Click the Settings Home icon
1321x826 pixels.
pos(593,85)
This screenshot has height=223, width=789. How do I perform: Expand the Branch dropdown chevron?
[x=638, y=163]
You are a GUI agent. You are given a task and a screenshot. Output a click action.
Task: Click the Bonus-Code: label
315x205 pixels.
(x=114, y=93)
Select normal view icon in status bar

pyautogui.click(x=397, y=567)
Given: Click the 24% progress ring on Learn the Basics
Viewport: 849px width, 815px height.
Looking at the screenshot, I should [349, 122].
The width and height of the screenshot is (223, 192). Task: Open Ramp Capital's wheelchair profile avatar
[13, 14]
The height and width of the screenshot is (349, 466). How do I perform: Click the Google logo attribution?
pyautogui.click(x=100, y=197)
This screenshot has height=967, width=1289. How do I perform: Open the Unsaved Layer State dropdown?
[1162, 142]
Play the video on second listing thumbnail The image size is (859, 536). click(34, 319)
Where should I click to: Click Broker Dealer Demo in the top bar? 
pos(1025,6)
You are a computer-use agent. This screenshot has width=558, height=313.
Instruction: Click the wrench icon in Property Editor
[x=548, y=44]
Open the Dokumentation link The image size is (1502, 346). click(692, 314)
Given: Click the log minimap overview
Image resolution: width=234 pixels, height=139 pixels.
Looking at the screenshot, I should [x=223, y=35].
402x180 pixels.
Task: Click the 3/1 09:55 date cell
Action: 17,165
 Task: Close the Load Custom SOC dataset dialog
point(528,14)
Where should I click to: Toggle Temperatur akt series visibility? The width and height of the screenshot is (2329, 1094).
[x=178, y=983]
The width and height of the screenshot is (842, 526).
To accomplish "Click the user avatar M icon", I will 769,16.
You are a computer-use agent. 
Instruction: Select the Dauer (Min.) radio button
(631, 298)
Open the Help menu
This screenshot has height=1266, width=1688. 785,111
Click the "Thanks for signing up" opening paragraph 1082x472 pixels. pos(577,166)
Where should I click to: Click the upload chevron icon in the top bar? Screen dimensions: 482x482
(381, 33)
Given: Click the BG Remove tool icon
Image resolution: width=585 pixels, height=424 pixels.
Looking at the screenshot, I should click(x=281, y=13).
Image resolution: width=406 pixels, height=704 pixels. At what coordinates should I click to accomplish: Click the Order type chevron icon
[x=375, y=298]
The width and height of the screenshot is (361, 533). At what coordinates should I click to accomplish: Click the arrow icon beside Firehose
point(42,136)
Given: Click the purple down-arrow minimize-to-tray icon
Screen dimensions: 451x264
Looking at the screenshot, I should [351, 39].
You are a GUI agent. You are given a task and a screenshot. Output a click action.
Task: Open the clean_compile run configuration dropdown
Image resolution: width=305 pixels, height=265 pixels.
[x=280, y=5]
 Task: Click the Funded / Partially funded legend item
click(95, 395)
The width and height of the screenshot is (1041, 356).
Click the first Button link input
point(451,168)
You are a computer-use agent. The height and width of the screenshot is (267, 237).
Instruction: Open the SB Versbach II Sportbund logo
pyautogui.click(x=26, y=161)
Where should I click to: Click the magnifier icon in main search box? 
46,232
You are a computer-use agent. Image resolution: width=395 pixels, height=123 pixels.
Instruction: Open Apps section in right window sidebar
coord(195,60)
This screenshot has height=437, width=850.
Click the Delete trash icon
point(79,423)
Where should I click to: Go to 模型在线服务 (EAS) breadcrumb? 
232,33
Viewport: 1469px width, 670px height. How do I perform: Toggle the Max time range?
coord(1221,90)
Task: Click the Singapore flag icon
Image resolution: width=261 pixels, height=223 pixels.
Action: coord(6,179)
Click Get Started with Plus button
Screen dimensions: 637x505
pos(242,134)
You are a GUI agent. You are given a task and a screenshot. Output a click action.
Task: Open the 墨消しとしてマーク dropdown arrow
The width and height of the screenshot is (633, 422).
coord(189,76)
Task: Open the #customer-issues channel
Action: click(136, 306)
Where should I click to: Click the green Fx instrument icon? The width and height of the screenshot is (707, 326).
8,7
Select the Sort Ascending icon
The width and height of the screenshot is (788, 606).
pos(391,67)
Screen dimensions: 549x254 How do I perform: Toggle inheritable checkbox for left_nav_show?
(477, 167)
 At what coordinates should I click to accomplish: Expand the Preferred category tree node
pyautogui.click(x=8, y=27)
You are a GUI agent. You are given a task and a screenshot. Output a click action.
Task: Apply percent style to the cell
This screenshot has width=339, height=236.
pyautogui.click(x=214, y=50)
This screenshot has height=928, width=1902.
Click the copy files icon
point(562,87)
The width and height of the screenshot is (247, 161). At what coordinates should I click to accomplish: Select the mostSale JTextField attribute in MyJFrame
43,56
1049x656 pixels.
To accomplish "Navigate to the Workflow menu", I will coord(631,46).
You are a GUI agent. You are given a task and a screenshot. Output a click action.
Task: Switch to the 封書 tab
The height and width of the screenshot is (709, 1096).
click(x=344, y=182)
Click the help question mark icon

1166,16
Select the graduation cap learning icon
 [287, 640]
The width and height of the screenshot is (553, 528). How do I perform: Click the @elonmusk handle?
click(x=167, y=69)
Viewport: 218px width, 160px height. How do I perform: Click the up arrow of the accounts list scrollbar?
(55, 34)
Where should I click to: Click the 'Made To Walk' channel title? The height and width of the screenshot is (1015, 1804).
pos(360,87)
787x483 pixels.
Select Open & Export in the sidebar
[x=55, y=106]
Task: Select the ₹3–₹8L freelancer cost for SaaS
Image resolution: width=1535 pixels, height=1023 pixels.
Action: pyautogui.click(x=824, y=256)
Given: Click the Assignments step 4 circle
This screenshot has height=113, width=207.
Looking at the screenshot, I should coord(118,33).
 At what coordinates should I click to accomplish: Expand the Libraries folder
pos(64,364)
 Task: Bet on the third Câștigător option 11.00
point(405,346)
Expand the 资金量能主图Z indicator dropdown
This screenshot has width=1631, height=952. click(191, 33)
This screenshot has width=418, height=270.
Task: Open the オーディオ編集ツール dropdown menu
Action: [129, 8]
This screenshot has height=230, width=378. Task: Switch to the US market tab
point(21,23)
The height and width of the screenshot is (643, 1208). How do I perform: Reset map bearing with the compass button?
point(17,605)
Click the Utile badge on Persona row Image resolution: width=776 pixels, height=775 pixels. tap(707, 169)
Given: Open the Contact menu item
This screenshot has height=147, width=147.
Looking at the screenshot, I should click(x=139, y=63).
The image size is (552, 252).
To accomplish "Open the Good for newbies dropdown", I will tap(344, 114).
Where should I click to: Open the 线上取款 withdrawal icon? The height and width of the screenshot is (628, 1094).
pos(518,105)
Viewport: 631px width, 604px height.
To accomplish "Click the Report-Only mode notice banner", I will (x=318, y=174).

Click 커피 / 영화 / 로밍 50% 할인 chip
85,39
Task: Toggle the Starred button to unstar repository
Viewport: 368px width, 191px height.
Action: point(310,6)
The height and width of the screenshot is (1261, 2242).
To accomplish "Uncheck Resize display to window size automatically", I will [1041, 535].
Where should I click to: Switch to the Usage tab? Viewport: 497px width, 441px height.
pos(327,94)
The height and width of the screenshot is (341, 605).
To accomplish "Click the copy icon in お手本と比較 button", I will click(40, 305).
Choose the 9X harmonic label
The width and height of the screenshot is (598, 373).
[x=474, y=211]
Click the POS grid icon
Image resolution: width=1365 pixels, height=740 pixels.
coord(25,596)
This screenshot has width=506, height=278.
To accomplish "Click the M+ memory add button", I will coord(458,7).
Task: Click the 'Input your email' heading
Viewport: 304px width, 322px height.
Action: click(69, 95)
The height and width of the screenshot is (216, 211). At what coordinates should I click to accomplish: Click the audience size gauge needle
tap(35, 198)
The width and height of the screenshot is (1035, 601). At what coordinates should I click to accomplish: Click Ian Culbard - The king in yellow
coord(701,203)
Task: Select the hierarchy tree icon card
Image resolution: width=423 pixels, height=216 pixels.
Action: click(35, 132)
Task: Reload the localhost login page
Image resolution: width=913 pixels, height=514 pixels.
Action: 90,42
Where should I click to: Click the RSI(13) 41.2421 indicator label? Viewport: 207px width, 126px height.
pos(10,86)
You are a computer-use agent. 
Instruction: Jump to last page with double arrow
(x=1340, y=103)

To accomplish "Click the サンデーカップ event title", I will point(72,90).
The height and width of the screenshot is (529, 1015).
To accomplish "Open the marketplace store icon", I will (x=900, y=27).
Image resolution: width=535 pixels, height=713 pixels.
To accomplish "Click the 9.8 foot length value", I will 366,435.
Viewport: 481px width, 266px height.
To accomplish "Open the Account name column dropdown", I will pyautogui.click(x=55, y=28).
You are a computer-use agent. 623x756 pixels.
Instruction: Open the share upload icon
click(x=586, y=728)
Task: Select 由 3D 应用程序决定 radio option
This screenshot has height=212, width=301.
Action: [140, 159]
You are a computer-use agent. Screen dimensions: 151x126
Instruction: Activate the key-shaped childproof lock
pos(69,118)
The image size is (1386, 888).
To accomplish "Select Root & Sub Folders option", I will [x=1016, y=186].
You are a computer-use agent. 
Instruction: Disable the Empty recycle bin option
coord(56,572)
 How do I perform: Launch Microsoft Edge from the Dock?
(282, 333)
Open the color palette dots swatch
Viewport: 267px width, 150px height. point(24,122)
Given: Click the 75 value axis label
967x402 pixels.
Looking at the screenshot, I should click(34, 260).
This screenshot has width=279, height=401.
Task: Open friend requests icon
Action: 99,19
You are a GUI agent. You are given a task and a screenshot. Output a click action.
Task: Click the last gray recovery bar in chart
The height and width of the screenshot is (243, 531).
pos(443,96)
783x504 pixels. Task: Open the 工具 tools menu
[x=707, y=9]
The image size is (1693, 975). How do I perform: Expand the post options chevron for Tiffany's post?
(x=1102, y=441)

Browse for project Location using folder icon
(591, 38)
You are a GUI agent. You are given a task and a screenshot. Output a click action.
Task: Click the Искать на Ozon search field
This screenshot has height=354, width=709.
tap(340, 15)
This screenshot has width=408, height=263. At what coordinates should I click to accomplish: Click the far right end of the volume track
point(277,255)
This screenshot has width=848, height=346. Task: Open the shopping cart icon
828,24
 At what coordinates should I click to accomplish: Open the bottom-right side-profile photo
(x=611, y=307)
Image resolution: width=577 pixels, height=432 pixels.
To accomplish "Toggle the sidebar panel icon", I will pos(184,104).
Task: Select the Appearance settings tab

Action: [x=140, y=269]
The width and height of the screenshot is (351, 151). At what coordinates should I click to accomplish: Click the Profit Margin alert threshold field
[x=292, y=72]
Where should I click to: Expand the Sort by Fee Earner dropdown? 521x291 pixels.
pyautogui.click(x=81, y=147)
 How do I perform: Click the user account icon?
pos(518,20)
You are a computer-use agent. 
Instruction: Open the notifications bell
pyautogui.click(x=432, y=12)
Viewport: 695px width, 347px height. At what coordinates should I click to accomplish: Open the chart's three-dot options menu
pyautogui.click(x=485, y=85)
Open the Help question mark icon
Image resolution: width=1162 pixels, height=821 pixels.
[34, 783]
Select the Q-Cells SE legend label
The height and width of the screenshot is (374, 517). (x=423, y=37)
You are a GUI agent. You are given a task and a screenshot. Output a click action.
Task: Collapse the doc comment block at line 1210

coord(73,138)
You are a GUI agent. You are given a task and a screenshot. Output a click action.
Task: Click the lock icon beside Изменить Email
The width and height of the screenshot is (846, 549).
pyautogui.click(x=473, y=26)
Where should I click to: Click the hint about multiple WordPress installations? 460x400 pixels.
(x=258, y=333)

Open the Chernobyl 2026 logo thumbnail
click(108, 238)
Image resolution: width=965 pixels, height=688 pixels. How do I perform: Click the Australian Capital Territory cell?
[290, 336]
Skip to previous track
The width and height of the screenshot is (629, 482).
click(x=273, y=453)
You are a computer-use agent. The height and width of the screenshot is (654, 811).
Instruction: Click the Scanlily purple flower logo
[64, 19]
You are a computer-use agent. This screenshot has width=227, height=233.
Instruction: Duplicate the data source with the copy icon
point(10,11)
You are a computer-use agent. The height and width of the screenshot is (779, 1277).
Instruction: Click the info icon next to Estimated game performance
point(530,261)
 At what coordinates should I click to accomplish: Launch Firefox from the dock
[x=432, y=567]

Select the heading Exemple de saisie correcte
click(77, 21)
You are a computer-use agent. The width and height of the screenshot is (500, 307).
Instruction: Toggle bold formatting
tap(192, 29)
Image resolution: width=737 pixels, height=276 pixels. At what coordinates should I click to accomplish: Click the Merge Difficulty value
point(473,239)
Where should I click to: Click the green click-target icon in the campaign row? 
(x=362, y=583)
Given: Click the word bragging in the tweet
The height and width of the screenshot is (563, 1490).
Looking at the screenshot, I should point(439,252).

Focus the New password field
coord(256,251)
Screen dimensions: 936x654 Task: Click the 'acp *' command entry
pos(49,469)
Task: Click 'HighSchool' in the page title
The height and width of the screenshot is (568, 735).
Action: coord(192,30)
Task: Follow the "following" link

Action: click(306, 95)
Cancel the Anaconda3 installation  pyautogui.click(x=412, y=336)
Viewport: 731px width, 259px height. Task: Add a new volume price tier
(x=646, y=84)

[Task]:
Please repeat the entries, starting at the first one and ending at the line containing "pyautogui.click(x=397, y=567)", swapping "chevron" for "arrow" and leaving everything else unchanged.

[Solution for this task]:
Click the Settings Home icon
1321x826 pixels.
pos(593,85)
This screenshot has height=223, width=789. How do I perform: Expand the Branch dropdown arrow?
[x=638, y=163]
You are a GUI agent. You are given a task and a screenshot. Output a click action.
Task: Click the Bonus-Code: label
315x205 pixels.
(x=114, y=93)
Select normal view icon in status bar

pyautogui.click(x=397, y=567)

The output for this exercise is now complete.